Kınık Höyük on the cover of the first issue of Near Eastern Archaeology 2020

Near Eastern Archaeology. Vol. 83, March 2020

The cover of the current issue of Near Eastern Archaeology features a view of the ongoing excavations at Niğde-Kınık Höyük (N-KH) under the volcanos of south Cappadocia, Turkey. 

The cover is an introduction to an article featuring the main results of the nine-years excavations for the beginning and the end of the first millennium BCE. The excavations at N-KH are a collaborative research project of Pavia University and ISAW, New York University, directed by Lorenzo d’Alfonso and co-directed by Burak Yolaçan (Dokuz Eylul University, Izmir). An international team consisting of field archaeologists, specialists, and students from Turkey, Italy, the US and beyond have been excavating this monumental mound site since 2011.

There is evidence at the site for an occupation dating from the early 3rd millennium until the Late Hellenistic period.
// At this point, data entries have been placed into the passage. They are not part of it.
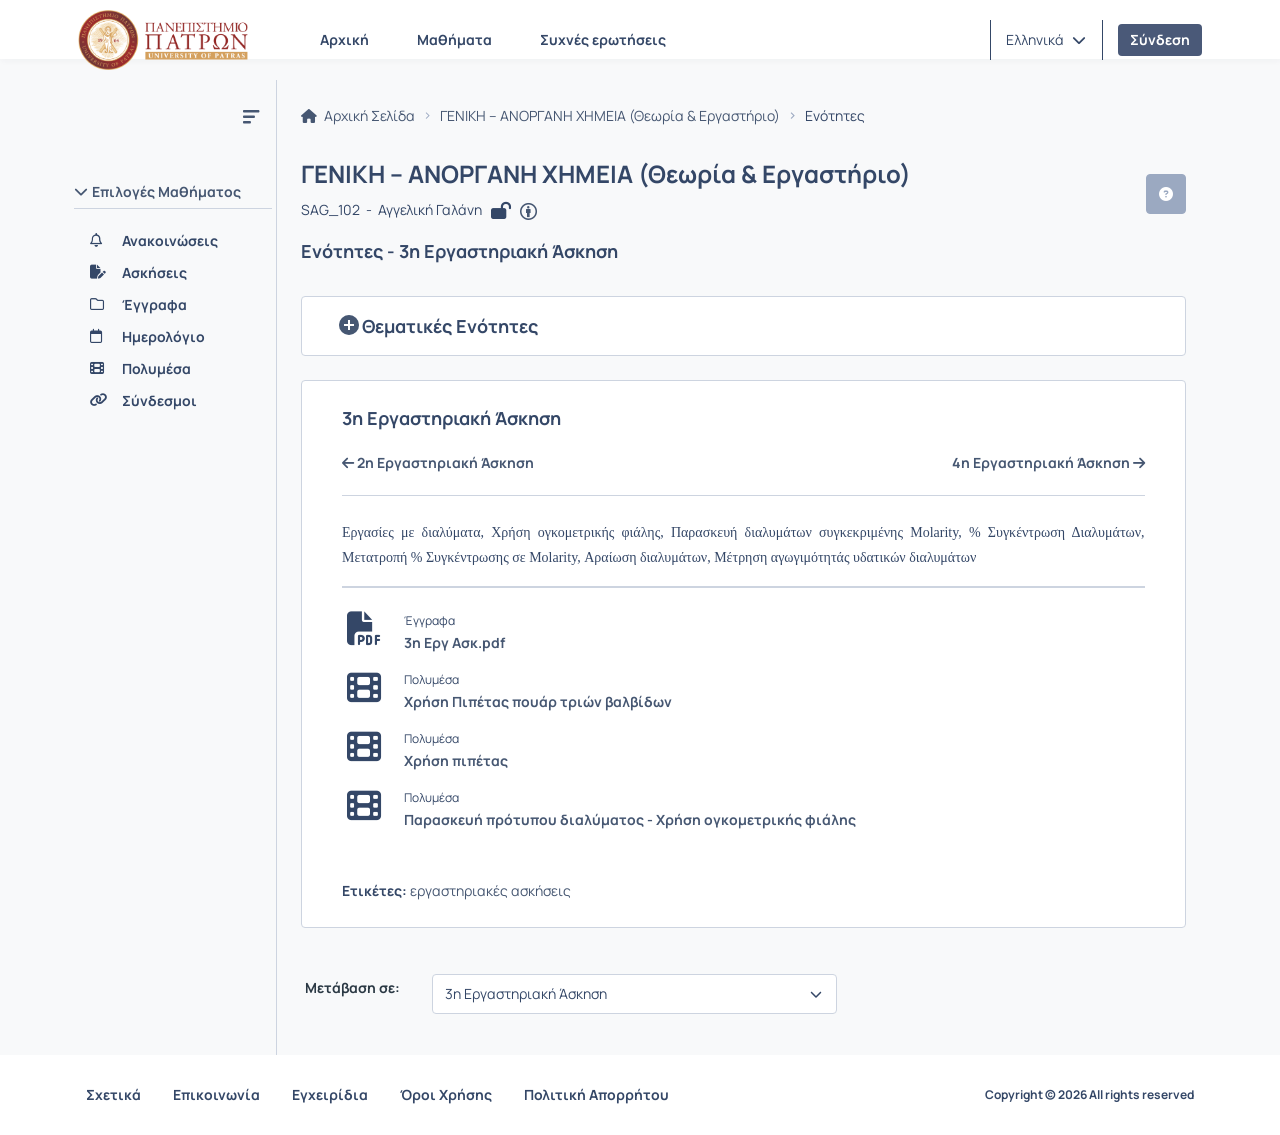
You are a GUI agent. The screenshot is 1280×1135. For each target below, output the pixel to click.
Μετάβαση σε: (351, 988)
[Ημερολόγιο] (173, 337)
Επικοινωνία (216, 1094)
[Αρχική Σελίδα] (163, 40)
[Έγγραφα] (173, 305)
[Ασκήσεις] (173, 273)
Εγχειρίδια (330, 1094)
Recent work on the 1st millennium BCE period occupation has demonstrated that during the Early Iron Age, the settlement continued to exhibit a remarkable degree of socio-political complexity. Characterized by a fully-fledged urban plan, the settlement continued to develop from both a reorganization of the previous Hittite period and local traditions, providing the first clear case of continuity in socio-political complexity in Central Anatolia after the fall of the Hittite empire. Furthermore, this complexity continued into the second half of the first millennium. Excavations have brought to light the remains of an important cultic centre in the Achaemenid and Hellenistic periods, complete with a substantial plaza area, a sanctuary, and a large assemblage of statuary and votive objects which merge both Classical and local Anatolian religious traditions. The new findings at N-KH thus provide key insight into how polities of central Anatolia, both survived the collapse of the Hittite Empire and later transformed and flourished in the wider Classical World.

Two faculty members of the Master in Ancient Mediterranean World are  co-authors of the paper published in the journal:

Lorenzo d’Alfonso is an Associate Professor of Archaeology and history of ancient Western Asia at ISAW-NYU and at Pavia University. He has directed the N-KH Archaeological Project since 2011.  

Maria Elena Gorrini is an Associate Professor of Classical Archaeology at Pavia University. She is in charge of the study of the Hellenistic terracotta figurines from N-KH.